As of the time of writing, Bitcoin is priced at $96,664, with a daily drop of 5%. Other major cryptocurrencies also saw declines, with Ethereum plummeting 8.5% to $3,370; Solana (SOL) dropping over 8% to $199.26; and Dogecoin (DOGE) falling 11% to $0.3481.

According to CoinGlass data, this round of sharp decline triggered massive liquidations of leveraged positions, with the total liquidation volume (amount) of cryptocurrency futures contracts in the past 24 hours reaching $599 million, of which over $540 million came from long positions.

The decline in Bitcoin began last night (7th), due to the U.S. stock market ending a two-day rally and turning downward. According to data from the Institute for Supply Management (ISM), the performance of the U.S. service sector in December exceeded market expectations, with the input price index rising to near a two-year high.

Additionally, the U.S. Bureau of Labor Statistics (BLS) released the Job Openings and Labor Turnover Survey (JOLTs) for last November, showing that the number of job vacancies significantly exceeded expectations, reaching a six-month high, further proving the labor market's solidity. A series of strong economic data led to a surge in U.S. Treasury yields, impacting the stock market and the cryptocurrency market.

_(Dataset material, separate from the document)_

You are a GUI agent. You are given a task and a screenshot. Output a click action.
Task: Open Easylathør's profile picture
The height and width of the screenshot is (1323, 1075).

Bob Wallden, head of trading at digital asset firm Abra, stated: "ISM data triggered a sell-off in the stock market, and due to the high correlation between cryptocurrencies and the Nasdaq index, this wave of selling quickly spread to the cryptocurrency market." He added:

After Bitcoin surpassed $100,000, some investors chose to take profits, triggering stop-loss orders in long positions, further exacerbating the downward trend.

In addition, the news of Trump's indecisive stance on trade tariff policies after his election has added uncertainty to the market. Bob Wallden pointed out that the volatility in the U.S. Treasury market has further intensified the market's cautious sentiment towards Bitcoin.

Although Bitcoin experienced a significant pullback on Tuesday, just the day before, Bitcoin spot ETFs attracted a net inflow of $987 million, marking the largest scale since November last year. On the previous trading day, the inflow into the ETF also reached $908 million.